__WHAT THE TASK ASKS__: From the listing below, copy only the lines from the line that contains "Đan Viện Châu Thuỷ (291, 2425)" to the line that contains "[Pinterest] (287, 2155)", counting those two lines as part of the copy.

__EXCERPTED DATA__:
● ● ● ● ● ● ●
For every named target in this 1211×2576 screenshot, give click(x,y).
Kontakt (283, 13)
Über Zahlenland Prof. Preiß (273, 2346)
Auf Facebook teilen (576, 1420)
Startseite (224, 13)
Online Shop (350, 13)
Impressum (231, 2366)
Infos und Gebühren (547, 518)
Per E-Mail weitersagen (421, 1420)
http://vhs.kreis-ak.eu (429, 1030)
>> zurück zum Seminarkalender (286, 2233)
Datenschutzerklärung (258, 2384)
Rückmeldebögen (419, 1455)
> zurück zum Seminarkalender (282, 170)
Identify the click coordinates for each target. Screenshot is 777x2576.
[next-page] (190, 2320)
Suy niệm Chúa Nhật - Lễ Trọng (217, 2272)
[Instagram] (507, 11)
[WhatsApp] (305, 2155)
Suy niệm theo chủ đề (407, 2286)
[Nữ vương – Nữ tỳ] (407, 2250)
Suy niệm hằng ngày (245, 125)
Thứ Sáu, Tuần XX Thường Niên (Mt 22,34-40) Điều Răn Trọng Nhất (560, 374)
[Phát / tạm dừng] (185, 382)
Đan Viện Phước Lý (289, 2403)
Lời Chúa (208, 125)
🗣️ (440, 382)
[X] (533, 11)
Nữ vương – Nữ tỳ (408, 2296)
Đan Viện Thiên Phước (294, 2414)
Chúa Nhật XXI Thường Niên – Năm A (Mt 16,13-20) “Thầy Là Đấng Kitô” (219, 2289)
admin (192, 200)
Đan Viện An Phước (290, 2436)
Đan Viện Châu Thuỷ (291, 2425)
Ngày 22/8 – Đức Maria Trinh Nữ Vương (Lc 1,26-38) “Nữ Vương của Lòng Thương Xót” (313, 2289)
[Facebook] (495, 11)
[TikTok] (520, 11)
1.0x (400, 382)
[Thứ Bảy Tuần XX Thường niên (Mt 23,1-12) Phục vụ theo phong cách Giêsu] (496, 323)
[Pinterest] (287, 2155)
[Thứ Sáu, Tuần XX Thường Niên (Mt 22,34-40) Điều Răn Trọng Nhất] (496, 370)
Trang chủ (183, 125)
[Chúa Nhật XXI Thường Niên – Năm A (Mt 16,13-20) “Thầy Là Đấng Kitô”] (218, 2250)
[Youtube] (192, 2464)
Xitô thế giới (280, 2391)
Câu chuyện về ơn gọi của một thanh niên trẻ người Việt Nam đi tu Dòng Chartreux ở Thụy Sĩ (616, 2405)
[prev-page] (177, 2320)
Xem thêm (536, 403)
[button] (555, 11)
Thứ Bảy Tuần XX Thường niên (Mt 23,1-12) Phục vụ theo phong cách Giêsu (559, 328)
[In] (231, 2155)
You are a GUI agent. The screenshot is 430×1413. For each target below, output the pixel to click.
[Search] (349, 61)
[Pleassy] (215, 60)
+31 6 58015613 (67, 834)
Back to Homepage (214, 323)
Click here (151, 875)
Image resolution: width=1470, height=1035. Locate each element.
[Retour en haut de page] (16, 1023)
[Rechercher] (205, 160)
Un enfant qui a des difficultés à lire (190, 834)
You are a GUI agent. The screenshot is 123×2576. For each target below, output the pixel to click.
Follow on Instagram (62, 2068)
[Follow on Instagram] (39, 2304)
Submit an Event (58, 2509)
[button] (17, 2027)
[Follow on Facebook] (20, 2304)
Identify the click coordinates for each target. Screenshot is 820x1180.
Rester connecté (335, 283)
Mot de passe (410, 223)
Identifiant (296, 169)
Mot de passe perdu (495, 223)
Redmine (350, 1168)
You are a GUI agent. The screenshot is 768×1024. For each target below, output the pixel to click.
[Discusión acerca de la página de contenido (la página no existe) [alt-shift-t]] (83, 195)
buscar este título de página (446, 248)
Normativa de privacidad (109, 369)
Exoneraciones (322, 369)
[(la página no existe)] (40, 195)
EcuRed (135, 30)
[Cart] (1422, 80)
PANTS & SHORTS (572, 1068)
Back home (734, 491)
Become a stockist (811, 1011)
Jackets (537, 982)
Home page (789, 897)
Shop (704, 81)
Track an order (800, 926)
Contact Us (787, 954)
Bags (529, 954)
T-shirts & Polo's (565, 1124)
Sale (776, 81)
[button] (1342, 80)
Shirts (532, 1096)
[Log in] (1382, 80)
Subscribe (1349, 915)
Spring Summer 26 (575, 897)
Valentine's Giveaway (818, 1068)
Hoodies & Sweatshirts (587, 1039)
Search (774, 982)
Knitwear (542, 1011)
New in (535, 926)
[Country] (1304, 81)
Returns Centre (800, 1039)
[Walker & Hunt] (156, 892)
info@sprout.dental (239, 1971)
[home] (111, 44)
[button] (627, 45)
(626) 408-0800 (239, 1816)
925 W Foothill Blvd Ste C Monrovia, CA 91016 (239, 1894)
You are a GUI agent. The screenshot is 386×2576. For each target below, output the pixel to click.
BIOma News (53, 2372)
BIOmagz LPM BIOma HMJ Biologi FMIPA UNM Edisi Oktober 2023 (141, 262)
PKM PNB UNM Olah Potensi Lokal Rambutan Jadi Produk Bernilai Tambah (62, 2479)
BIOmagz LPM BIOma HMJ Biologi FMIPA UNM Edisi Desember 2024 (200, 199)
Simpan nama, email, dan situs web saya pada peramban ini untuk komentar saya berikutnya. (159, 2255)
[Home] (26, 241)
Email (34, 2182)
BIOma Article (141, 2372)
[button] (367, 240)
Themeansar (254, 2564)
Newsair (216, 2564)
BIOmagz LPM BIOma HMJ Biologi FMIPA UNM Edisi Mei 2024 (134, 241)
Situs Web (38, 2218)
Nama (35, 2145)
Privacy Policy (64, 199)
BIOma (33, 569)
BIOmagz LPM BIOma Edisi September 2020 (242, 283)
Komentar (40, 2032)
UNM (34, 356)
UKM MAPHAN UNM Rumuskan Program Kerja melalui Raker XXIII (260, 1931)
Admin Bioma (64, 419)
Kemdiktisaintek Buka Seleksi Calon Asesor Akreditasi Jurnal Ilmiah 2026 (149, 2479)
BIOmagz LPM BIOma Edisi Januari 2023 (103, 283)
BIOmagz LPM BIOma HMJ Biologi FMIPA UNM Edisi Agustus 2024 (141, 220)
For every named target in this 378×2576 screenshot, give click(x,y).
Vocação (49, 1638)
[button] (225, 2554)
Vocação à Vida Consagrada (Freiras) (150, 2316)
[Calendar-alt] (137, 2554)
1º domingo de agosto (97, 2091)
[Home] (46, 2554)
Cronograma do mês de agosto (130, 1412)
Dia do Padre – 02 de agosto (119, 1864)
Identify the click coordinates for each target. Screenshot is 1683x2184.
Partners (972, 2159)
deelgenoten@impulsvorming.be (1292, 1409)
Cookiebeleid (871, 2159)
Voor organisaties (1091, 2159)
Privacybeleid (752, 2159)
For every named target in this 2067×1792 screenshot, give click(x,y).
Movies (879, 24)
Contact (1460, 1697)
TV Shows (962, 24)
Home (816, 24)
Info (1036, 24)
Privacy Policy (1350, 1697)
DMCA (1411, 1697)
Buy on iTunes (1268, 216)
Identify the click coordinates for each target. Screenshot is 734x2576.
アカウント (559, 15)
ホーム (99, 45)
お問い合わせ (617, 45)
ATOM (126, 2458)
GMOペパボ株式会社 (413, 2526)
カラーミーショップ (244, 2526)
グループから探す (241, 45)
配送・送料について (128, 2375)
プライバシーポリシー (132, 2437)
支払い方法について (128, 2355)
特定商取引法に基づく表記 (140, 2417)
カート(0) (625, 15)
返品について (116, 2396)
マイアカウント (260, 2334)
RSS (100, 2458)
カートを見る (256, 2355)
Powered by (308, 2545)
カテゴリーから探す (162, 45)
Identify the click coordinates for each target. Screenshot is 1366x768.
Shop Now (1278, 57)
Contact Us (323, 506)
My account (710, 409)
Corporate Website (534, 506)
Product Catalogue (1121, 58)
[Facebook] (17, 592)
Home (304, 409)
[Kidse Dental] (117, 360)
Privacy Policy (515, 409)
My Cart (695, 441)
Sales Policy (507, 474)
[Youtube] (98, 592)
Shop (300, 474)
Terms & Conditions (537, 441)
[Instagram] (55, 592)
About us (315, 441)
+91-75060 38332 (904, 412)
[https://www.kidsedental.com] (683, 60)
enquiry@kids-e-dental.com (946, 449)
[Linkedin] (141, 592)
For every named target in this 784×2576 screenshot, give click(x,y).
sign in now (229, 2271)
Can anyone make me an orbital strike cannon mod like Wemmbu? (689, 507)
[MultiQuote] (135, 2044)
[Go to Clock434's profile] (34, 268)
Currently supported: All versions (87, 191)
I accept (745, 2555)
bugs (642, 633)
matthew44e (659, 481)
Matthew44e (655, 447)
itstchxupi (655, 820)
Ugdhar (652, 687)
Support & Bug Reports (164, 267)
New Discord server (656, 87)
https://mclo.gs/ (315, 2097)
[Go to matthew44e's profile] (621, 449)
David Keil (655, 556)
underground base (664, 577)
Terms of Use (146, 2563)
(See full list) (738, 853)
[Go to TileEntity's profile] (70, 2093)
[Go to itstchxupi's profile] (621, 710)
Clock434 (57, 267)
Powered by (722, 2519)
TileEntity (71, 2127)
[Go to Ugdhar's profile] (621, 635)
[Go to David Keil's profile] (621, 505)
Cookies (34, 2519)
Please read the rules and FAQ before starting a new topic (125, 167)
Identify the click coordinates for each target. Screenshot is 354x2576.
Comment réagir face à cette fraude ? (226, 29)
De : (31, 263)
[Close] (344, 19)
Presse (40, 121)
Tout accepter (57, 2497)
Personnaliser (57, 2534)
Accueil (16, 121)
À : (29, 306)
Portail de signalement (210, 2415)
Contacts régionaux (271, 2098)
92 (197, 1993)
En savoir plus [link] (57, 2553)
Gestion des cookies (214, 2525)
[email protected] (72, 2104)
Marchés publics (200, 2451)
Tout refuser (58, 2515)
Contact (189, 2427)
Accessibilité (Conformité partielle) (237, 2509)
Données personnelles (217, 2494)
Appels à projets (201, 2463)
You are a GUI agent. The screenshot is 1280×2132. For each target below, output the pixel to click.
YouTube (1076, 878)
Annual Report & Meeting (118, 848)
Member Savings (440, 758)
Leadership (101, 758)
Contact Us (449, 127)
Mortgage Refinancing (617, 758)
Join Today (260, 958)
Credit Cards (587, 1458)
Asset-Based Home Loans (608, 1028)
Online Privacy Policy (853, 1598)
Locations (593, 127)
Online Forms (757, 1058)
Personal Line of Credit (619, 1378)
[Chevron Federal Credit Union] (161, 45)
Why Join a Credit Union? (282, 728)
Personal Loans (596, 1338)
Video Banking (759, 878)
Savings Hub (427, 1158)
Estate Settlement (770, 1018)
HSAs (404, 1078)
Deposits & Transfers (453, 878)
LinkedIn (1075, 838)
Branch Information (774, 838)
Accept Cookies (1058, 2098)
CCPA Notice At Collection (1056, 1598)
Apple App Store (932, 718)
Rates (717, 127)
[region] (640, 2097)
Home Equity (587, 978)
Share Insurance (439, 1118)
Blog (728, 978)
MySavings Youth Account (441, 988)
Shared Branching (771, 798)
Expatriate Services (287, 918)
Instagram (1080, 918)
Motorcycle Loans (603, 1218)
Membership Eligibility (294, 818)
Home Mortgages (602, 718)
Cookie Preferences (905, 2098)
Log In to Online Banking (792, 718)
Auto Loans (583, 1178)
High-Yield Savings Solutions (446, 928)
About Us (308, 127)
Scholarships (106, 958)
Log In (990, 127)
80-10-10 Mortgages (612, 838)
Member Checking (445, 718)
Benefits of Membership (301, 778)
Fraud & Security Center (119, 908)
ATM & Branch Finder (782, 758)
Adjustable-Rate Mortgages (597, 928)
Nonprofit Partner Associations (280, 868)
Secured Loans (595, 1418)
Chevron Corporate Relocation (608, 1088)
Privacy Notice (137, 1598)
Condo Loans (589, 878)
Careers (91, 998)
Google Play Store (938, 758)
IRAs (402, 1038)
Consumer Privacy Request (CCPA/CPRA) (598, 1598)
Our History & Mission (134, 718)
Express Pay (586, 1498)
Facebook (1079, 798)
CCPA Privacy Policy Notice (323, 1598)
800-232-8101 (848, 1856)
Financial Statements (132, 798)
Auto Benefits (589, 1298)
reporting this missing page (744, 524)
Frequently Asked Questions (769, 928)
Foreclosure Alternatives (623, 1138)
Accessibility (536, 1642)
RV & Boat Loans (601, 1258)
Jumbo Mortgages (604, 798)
● ● ● ● ● ● ●
__YOUR RESPONSE__:
Đan Viện Châu Thuỷ (291, 2425)
Ngày 22/8 – Đức Maria Trinh Nữ Vương (Lc 1,26-38) “Nữ Vương của Lòng Thương Xót” (313, 2289)
[Facebook] (495, 11)
[TikTok] (520, 11)
1.0x (400, 382)
[Thứ Bảy Tuần XX Thường niên (Mt 23,1-12) Phục vụ theo phong cách Giêsu] (496, 323)
[Pinterest] (287, 2155)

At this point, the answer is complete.